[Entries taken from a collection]
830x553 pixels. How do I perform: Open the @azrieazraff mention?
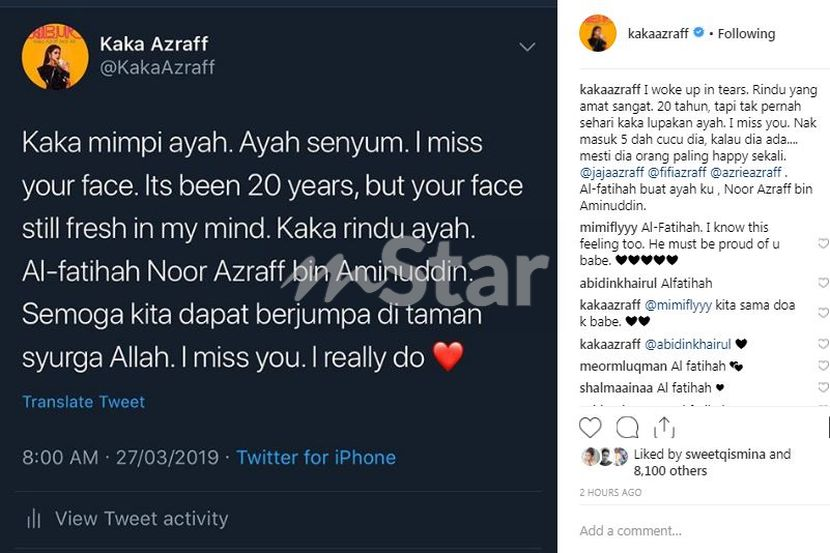(745, 173)
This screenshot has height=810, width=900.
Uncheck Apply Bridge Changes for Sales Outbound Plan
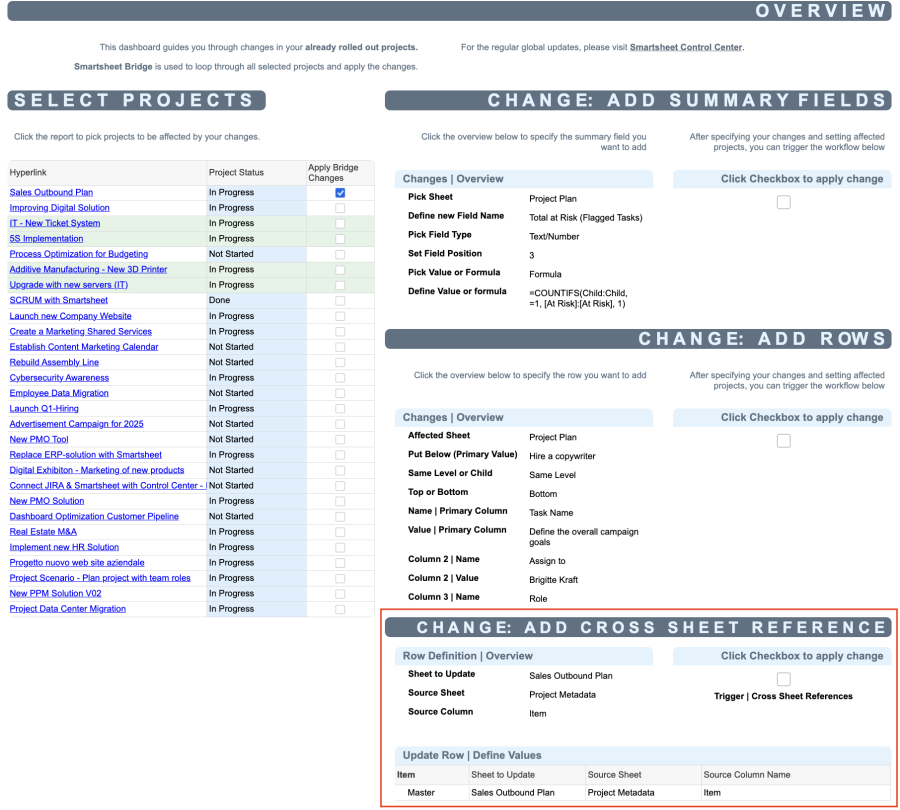[x=339, y=192]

# [What the exercise asks]
Your answer must be an exact copy of the records above, with every picture left out.

# [The answer]
830x553 pixels. How do I perform: Open the @azrieazraff mention?
(745, 173)
This screenshot has height=810, width=900.
Uncheck Apply Bridge Changes for Sales Outbound Plan
[x=339, y=192]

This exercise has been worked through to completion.